• Problem to solve
Give back an exact copy of the lines in the records below, from the line that has "コーティング (700, 1699)" through the line that has "選ばれる理由 (949, 125)", and nothing besides.

• Material for this task
****************************************

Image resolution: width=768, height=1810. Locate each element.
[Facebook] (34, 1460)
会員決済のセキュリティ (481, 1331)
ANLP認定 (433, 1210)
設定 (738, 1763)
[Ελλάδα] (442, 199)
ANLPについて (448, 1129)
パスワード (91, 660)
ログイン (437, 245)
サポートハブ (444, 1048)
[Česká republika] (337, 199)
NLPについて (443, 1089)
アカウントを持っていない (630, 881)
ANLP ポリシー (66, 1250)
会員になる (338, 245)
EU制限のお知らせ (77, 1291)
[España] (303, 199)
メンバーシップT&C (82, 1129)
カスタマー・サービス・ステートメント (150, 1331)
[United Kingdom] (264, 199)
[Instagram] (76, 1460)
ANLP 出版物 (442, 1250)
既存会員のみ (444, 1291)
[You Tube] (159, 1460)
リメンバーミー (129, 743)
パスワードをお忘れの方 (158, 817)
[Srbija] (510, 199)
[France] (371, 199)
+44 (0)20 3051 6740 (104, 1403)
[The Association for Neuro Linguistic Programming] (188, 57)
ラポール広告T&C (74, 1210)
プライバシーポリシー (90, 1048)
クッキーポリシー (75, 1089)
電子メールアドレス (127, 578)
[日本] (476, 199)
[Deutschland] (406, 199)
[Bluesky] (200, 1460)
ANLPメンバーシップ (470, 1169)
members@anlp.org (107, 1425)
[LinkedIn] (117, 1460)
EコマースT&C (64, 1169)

****************************************

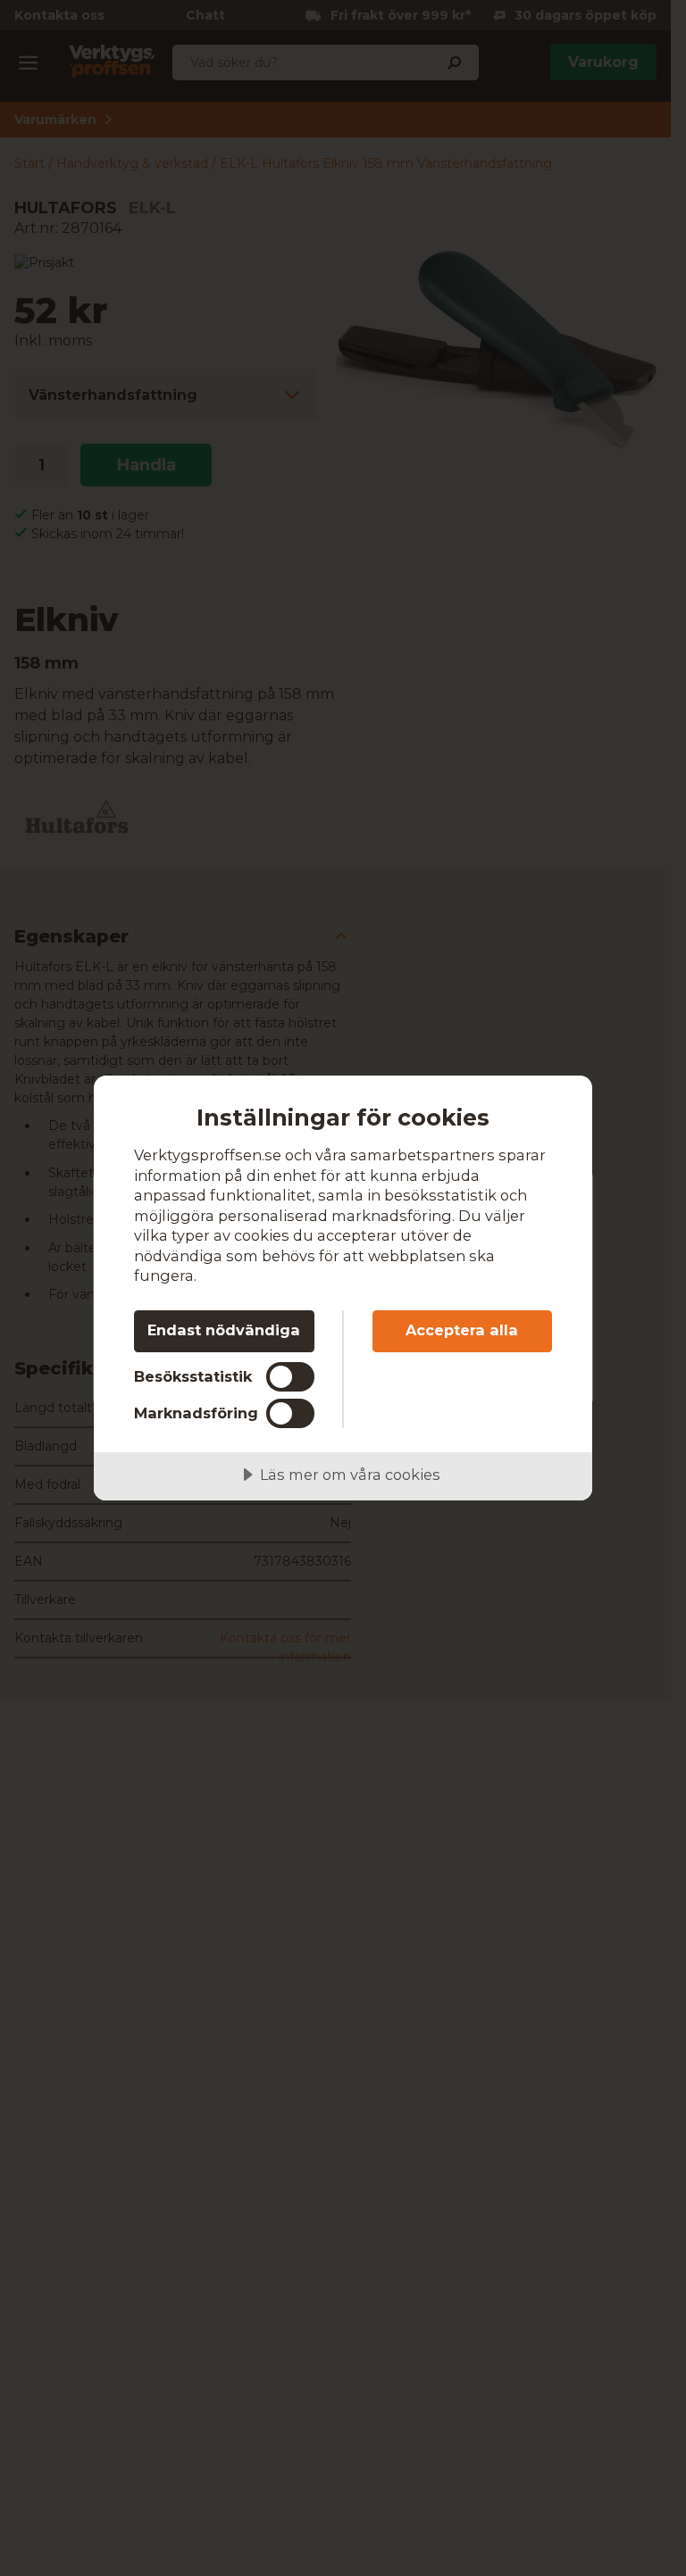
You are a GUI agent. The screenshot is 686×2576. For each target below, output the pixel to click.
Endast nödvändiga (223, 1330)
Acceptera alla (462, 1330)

****************************************

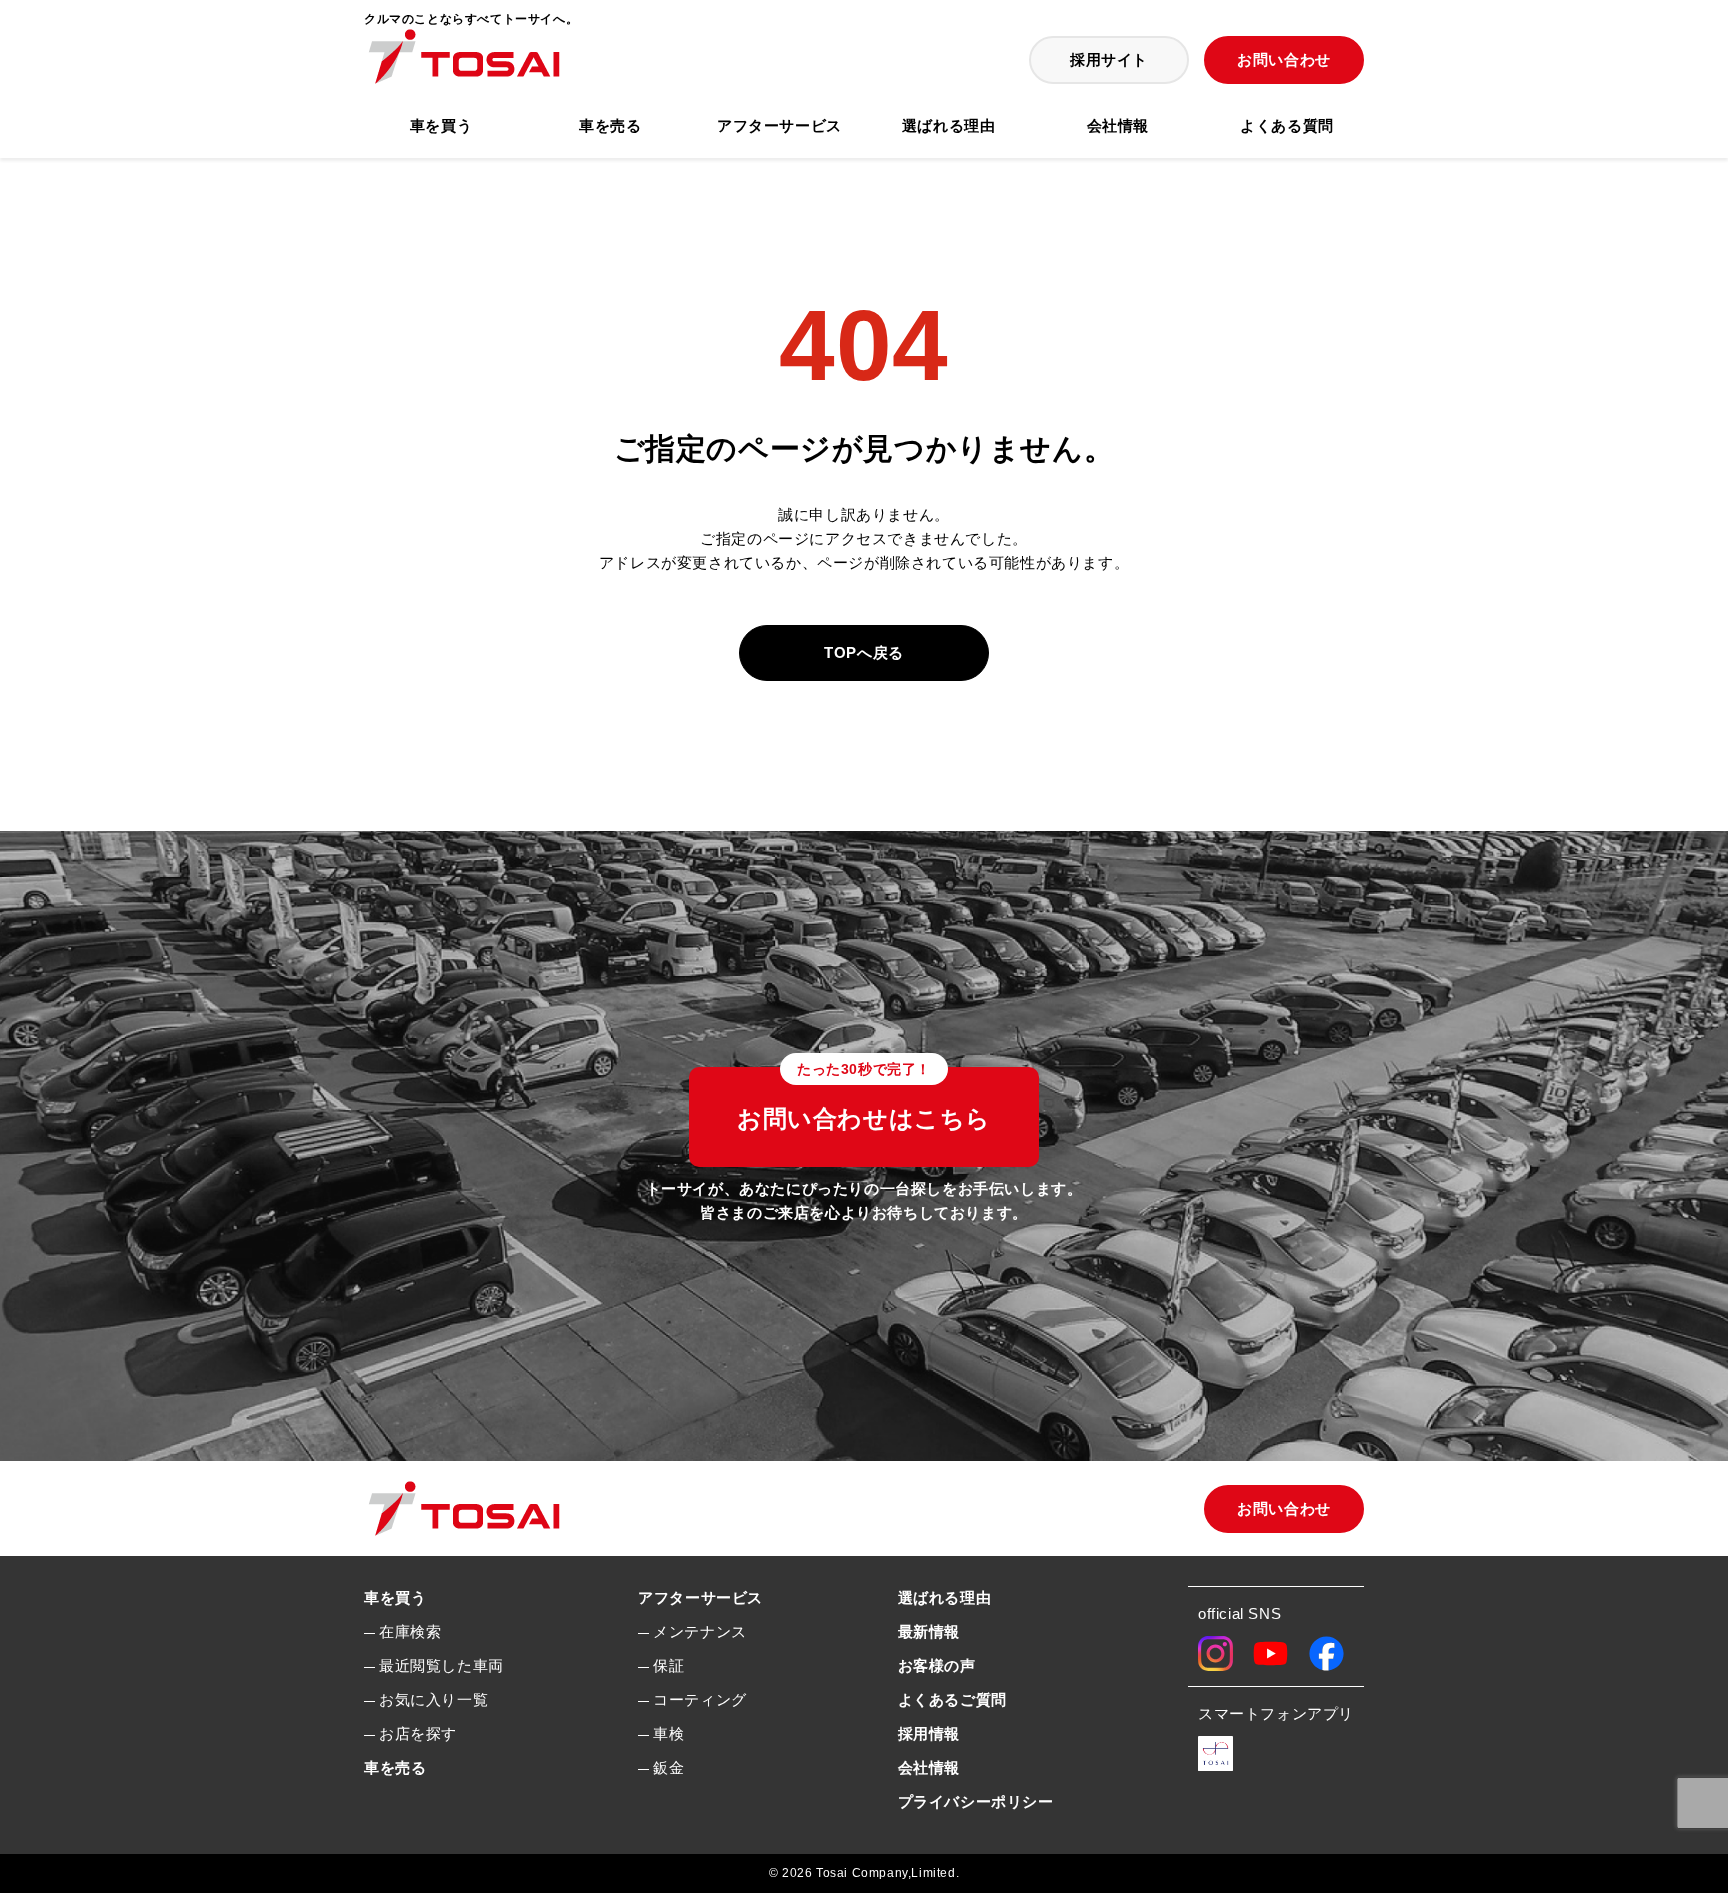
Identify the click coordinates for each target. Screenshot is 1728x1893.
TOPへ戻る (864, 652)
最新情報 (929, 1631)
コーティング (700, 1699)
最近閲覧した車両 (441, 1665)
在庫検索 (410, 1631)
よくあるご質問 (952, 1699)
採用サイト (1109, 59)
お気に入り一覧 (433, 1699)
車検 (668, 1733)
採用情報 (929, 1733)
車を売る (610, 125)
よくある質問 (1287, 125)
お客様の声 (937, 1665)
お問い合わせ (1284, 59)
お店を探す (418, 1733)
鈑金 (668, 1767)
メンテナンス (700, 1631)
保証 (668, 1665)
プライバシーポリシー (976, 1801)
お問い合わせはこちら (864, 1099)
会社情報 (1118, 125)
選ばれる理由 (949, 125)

****************************************

• Answer area
コーティング (700, 1699)
最近閲覧した車両 (441, 1665)
在庫検索 (410, 1631)
よくあるご質問 (952, 1699)
採用サイト (1109, 59)
お気に入り一覧 (433, 1699)
車検 (668, 1733)
採用情報 (929, 1733)
車を売る (610, 125)
よくある質問 (1287, 125)
お客様の声 (937, 1665)
お問い合わせ (1284, 59)
お店を探す (418, 1733)
鈑金 (668, 1767)
メンテナンス (700, 1631)
保証 (668, 1665)
プライバシーポリシー (976, 1801)
お問い合わせはこちら (864, 1099)
会社情報 (1118, 125)
選ばれる理由 (949, 125)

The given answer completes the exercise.